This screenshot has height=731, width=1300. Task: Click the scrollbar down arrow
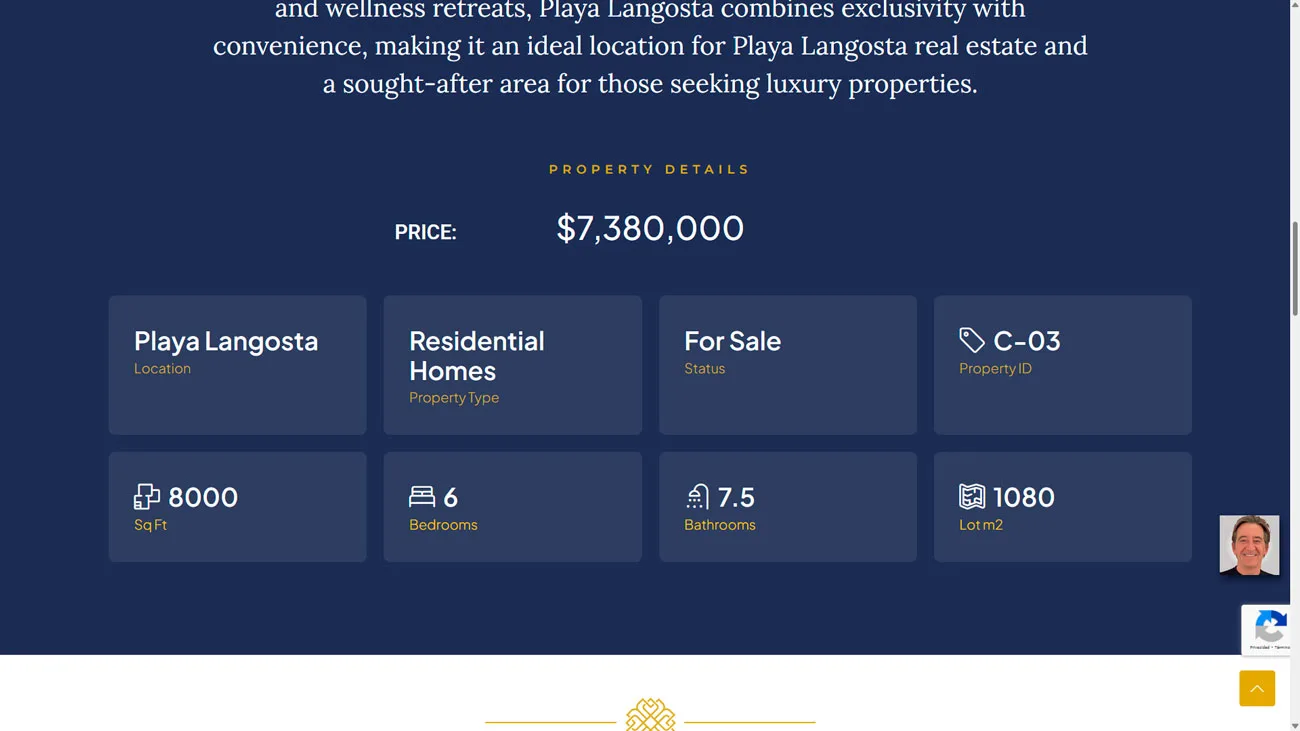(1295, 724)
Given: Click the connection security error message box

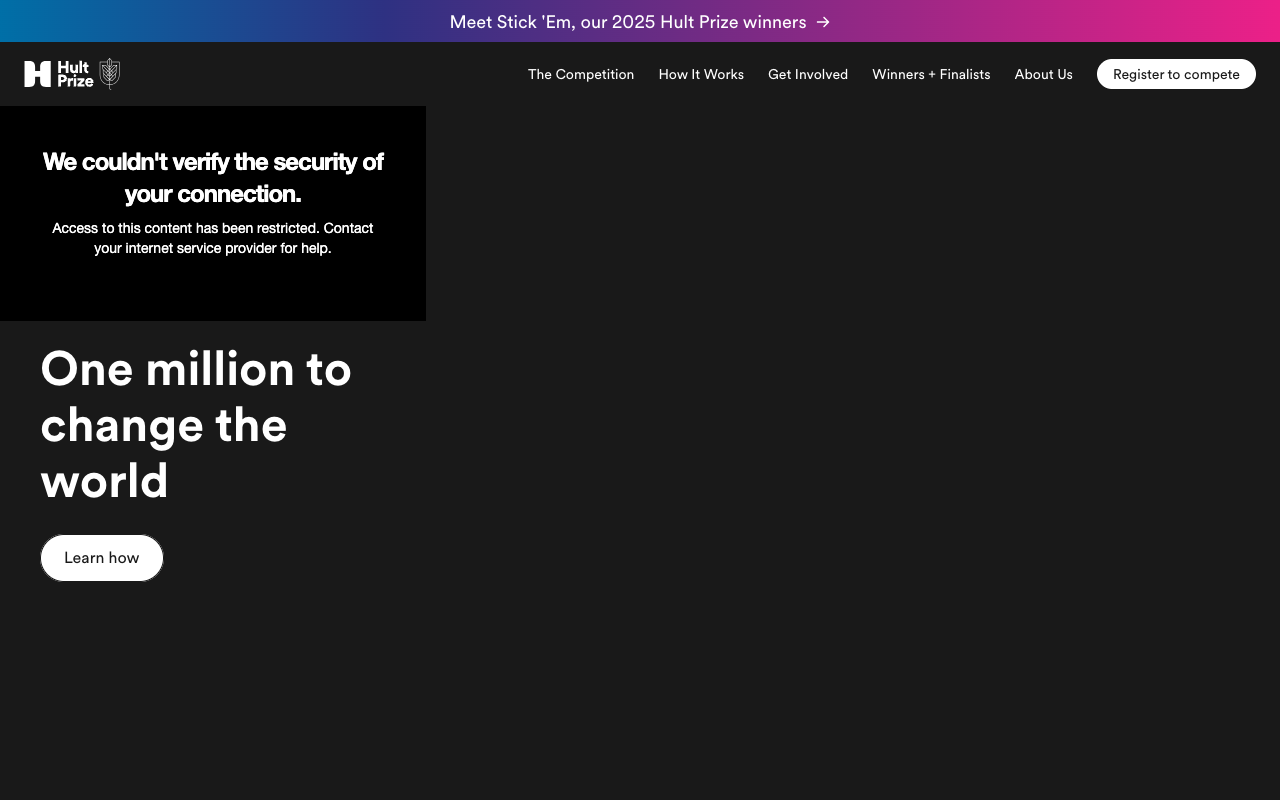Looking at the screenshot, I should point(213,213).
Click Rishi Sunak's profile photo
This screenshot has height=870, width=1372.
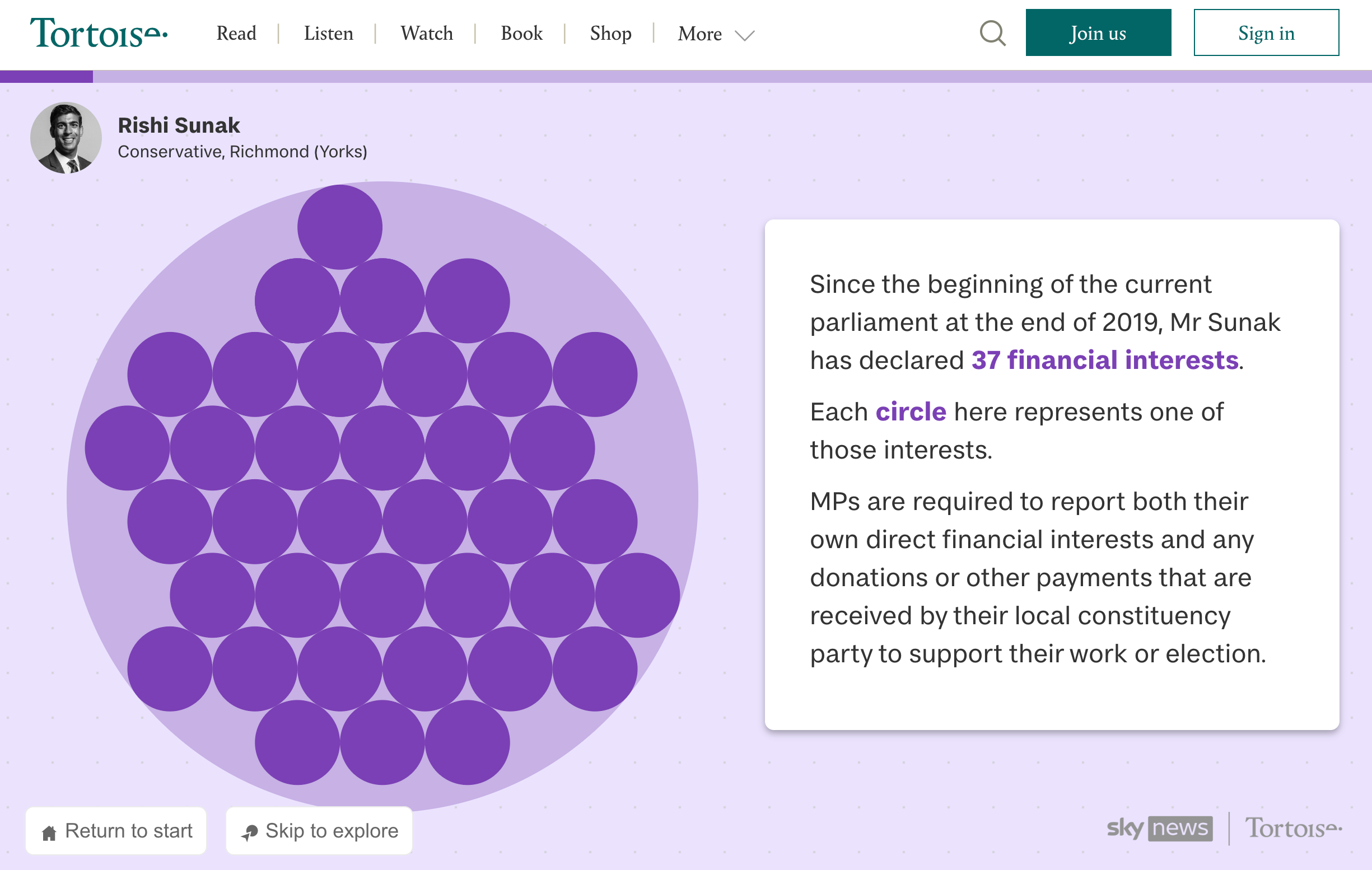(66, 138)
::::
**INSTRUCTIONS FOR THE TASK:** Restate the data above word for word, so that the only difference is the missing pictures.

**WRITTEN RESPONSE:**
This screenshot has height=731, width=1300. Task: Click the scrollbar down arrow
(1295, 724)
Given: Click the connection security error message box

Looking at the screenshot, I should point(213,213).
Click Rishi Sunak's profile photo
This screenshot has height=870, width=1372.
(66, 138)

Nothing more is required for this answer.